ActivityPub has been around for much longer. I consider Nostr and Bluesky rip offs of what ActivityPub has been trying to build for more than a decade.
> [...] Account portability is the major reason why we chose to build a separate protocol. We consider portability to be crucial because it protects users from sudden bans, server shutdowns, and policy disagreements.
I like the Nostr approach where "the data IS the network".
It is true that their current approach of having "relays" as their main distribution system is not that censor resistant, but once you have that "network in the data" it is trivial to switch at any point to swapping encrypted files or even USB-sticks with your friends if you want.
Has ActivityPub anything similar?
Edit: and this is not just important for distribution, but for archiving. How many interesting Twitter threads and Youtube videos have been lost in the ether unless you manually archived them? And even if you archived it nobody can't tell if they are the same as the originals. With Nostr you can solve this with clients that do archiving automatically, and all the links stay "fresh" and shareable as long as somebody keeps the data.
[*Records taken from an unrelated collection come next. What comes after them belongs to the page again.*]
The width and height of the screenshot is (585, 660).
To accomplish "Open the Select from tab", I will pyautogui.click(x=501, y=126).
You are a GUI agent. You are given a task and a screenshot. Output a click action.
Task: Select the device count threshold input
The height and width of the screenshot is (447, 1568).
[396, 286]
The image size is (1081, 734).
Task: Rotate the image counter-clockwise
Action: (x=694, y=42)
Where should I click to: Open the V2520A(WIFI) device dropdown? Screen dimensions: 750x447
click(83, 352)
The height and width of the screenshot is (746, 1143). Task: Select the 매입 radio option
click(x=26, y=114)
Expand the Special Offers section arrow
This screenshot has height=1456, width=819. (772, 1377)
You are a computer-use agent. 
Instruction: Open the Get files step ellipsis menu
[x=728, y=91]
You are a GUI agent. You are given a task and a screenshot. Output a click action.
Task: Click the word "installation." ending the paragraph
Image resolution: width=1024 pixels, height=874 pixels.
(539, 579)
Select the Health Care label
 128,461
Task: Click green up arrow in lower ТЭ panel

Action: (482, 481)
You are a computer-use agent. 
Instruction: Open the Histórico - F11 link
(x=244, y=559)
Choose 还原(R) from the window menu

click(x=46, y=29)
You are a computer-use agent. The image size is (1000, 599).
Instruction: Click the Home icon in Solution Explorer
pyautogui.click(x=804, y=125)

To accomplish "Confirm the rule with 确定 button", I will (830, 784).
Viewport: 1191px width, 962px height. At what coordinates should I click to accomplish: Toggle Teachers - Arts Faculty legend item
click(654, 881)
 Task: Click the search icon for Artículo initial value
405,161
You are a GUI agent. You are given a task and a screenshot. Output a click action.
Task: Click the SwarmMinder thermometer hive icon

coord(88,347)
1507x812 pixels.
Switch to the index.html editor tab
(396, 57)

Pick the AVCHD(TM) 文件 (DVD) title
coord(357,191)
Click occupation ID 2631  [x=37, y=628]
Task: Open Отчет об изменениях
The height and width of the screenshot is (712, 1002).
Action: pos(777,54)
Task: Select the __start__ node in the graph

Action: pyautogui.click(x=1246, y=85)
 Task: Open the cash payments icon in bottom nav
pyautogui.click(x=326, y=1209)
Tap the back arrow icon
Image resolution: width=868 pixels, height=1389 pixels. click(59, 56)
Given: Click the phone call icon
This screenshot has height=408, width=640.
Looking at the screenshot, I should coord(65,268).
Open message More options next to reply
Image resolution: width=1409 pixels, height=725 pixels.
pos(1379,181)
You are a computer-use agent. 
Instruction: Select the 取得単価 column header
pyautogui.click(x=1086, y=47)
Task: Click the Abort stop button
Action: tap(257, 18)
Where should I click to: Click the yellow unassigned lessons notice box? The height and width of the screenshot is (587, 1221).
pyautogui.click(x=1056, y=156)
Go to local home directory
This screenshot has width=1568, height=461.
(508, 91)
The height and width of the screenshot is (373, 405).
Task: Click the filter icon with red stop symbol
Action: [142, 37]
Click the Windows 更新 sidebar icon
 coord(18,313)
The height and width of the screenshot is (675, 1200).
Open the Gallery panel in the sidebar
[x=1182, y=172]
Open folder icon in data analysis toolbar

Account data migrations are already supported on ActivityPub. If they didn't like the way they are implemented, they could have extended the specs. Building a completely new protocol just because you want to support account migrations your own way is just dumb.
My understanding is that ActivityPub, while being federated, puts huge amounts of power and responsibility in the hands of the node operators, including access to private messages. Identity is at the core of most systems, so if the architecture doesn't work (which would make sense given that ActivityPub is older), then a different protocol may be better.
That's partly true, but ActivityPub could be easily extended to accommodate that requirement.
As of now, the architecture is kind of flat - you have instances (about 10k for Mastodon), managed by admins, and admins all have the same rights and access control.
Bluesky wanted to go for a more semi-centralized "consortium of businesses" that separates the "small world" vs "big world" layer, or something a bit more hierarchical, and have strong authentication implemented on top of it. And that's fair enough - they could have easily implemented a system of keys and certificates hierarchically linked to the top node (the root node of the consortium). The underlying ActivityPub protocol would have remained the same, and they could have implemented whatever extension on top of it that supported source certificate checks, signatures, keys etc.
Twitter instances, or any other more "centralized" social network, could have shown posts with a green tick or whatever to tell that they are coming from a trusted source. Mastodon, Pixelfed, Diaspora and all the likes could have kept doing what they are doing now, their content wouldn't get the green tick if it comes from a server with its own certbot certificate that is not signed with a key generated through a certificate that can be linked back to the root certificate, but apart from that nothing would have prevented bidirectional integration between e.g. Twitter and Mastodon.
It was technically very feasible. And Jack Dorsey, as well as many from Twitter, was also sitting for a while at the same table that designed the ActivityPub specifications.
At some point they decided to leave that table because they wanted more of a say in the development of the protocol - they basically wanted to be more in charge, and shift the ownership of the underlying protocol from an open committee to a consortium of private companies.
Moreover, Dorsey also invested a lot of his money in crypto scams, and now he's that kind of guy with a toolbox full of hammers in search for something that looks like a nail. It's not a coincidence that a lot of the stuff that revolves around Bluesky looks a lot like a Blockchain.
I think these are the real reasons behind the development of an entirely new protocol. On a technical level, nothing would have prevented them from proposing some small patches to ActivityPub that wouldn't even have had to break back-compatibility. Everybody would have benefited from it - they wouldn't have spent a lot of engineering and R&D resources to reinvent the wheel, we wouldn't have had an N+1 protocol to integrate and write bridges for, and we would have finally had something like a truly native Twitter<->Fediverse bidirectional integration that would have benefited users on both sides. But they have different goals than the rest of the people working on these open protocols, and that's why our ways parted.
You lose all your followers. It's like going from blacklight@aol.com to blacklight@gmail.com. It's on you to go to you 1M followers and beg them to refollow you. The goal is to go from tmobile to verizon and your grandma can just call you.
On Mastodon people who see your old profile would get a screen like "this profile has moved here".
Ok, it's still on them to follow you on your new profile, but it's not like you have no connection between the old and new profile.
And I'm among those who want to improve this feature, so actual data exchange (followers and posts) can happen before the two instances during the migration.